Thursday, September 3, 2009

Reliving my past

Over 25 years ago I suggested to a range of business users, designers, engineers, surveyors, and planners - that paper based maps, plans and designs or specialised dedicated models suited to a single audience or purpose - were not a good way to bring all the information to together (and allow it to be integrated, maintained, analysed, accessed by a wide range of different parties etc.). In those days I focused on technical computing (mapping, CAD etc.).

In those days I was talking to people who had spent a lifetime learning how to create truely beautiful watercolours that the scrapping little draws that came from that generation of CAD were the way forward.

The challenge was to get different set of people (professions) each of whom sees things from the own perspective yo see the overall picture and what is required to suit the needs to the entire constituency i.e. that if all information was made available using the same framework e.g. co-ordinate system - we could all see what was there, why it was there, what it related to etc. Design work could be migrated to as-built in a fairly painless, predictable and straightforward manner.

Conceptually now - that battle at least is essentially won (though aberrations remain).

Now I am having exactly the same discussion with people seeking to implement complex IT infrastructures (e.g. NSDI) i.e. business users, designers, engineers and planners. In case it is the meta information that is on paper i.e. the maps, plans and designs that sit and describe the: functions, the data, the roles, assets, networks of related elements etc.

Now we have a different set of people each of whom sees things from the own isolated perspective and fail to see the overall picture and what is required to suit the needs to the entire constituency.

Tuesday, September 1, 2009

NASA Deputy CIO says EA really help control of IT-related costs

NASA deputy CIO mentioned that implementing EA had really helped his agency develop a mature IT organization and control IT-related costs.

Is mention in open paragraph of this


http://www.computerworld.com/s/article/print/9137306/Building_your_enterprise_architecture_program_the_right_way?taxonomyName=Enterprise+Applications&taxonomyId=87

I had to laugh at what followed.

It started with

"I had to agree, " [once senses the author is reluctant to agree to so a prosaic goal as cost reduction]

It continued with

"...but the topic of EA is far more complex ... far more difficult to properly implement than most IT professionals realize" [whereas in fact it properly implement EA initiatives can be implemented quite simply and progressively delivery value]
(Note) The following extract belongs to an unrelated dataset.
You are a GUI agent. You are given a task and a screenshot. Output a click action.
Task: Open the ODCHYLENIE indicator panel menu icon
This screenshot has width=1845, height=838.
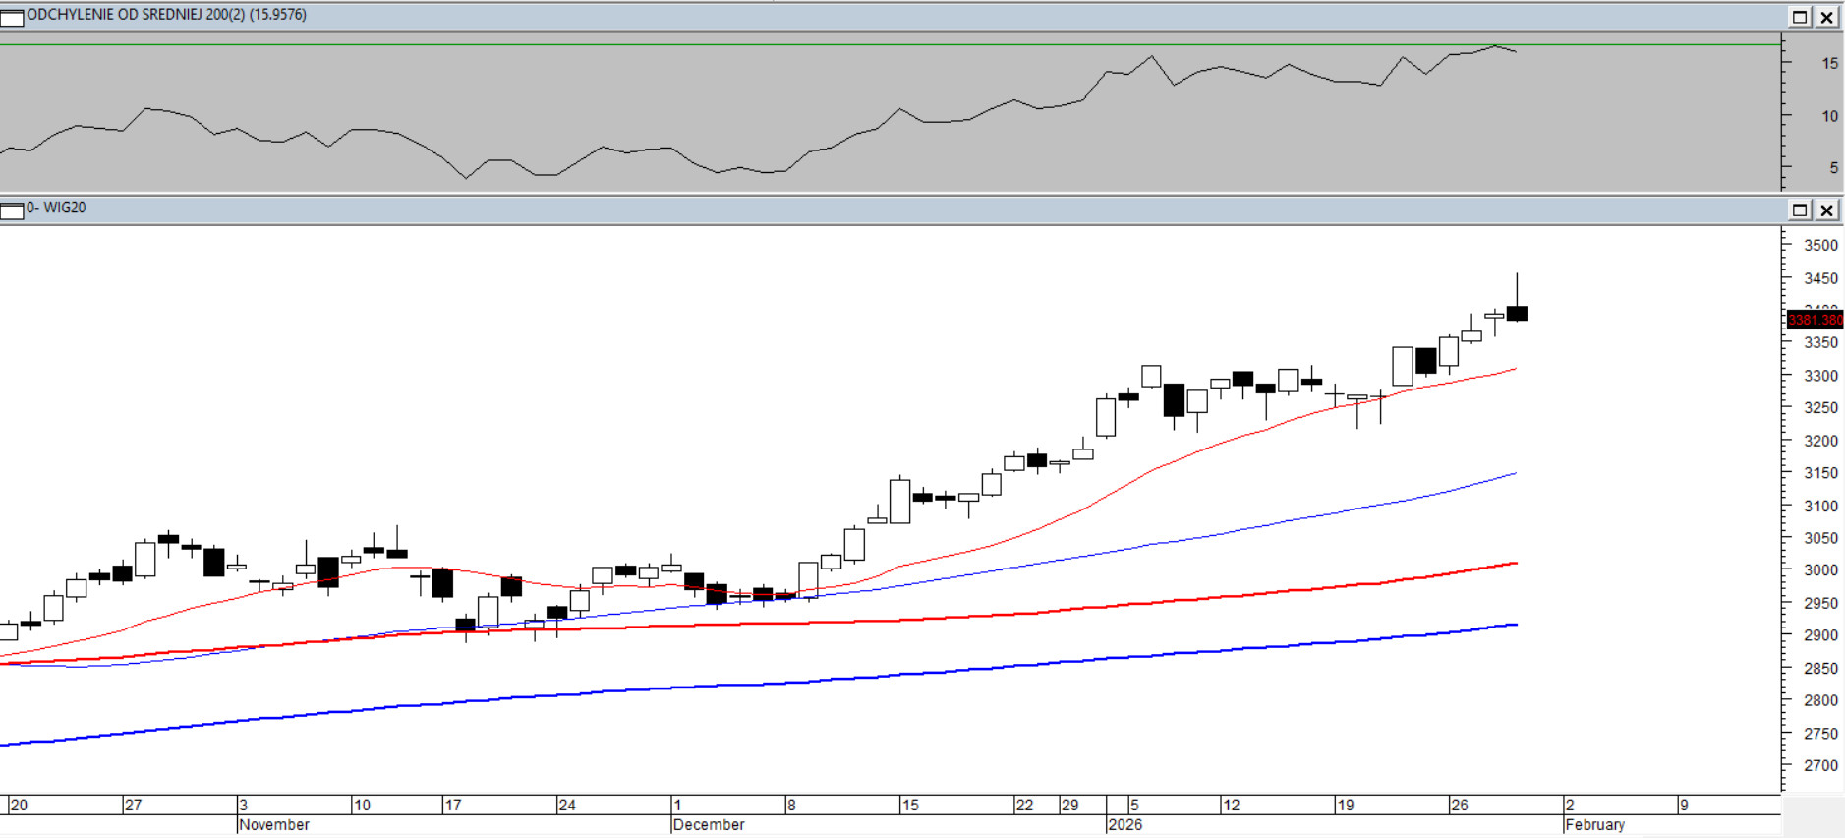[12, 17]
It then proudly proclaimed

"...there are four main areas of EA, covering business processes, data, applications and technology. ..." [seemly forget about the bulk of the actual enterprise e.g. it goals and constraints, its products and organisation etc.]

Yes these things are important:
- capabilities, functions and processes
- business decisions/questions, information and data
- applications and services
- technologies

But the facts are that costs are directly associated with products and services (i.e. applications, services, technologies, standards and projects that change them and the organistions that support them) and only indirectly related to BP and data.

That income is related to the companies: products/services.

So if you don't understand the where the goes and where the money comes from all the knowledge of what lies in the middle is hard to apply.

Contemporary solutions IT strategic in many cases provide out of the box solutions for many of these EA issues that deliver value quickly.

Sooner or latter these EA people who saying everything is so hard and so complex (and reference obscure abstractions and methods) are going to need to realise that these thing have not worked.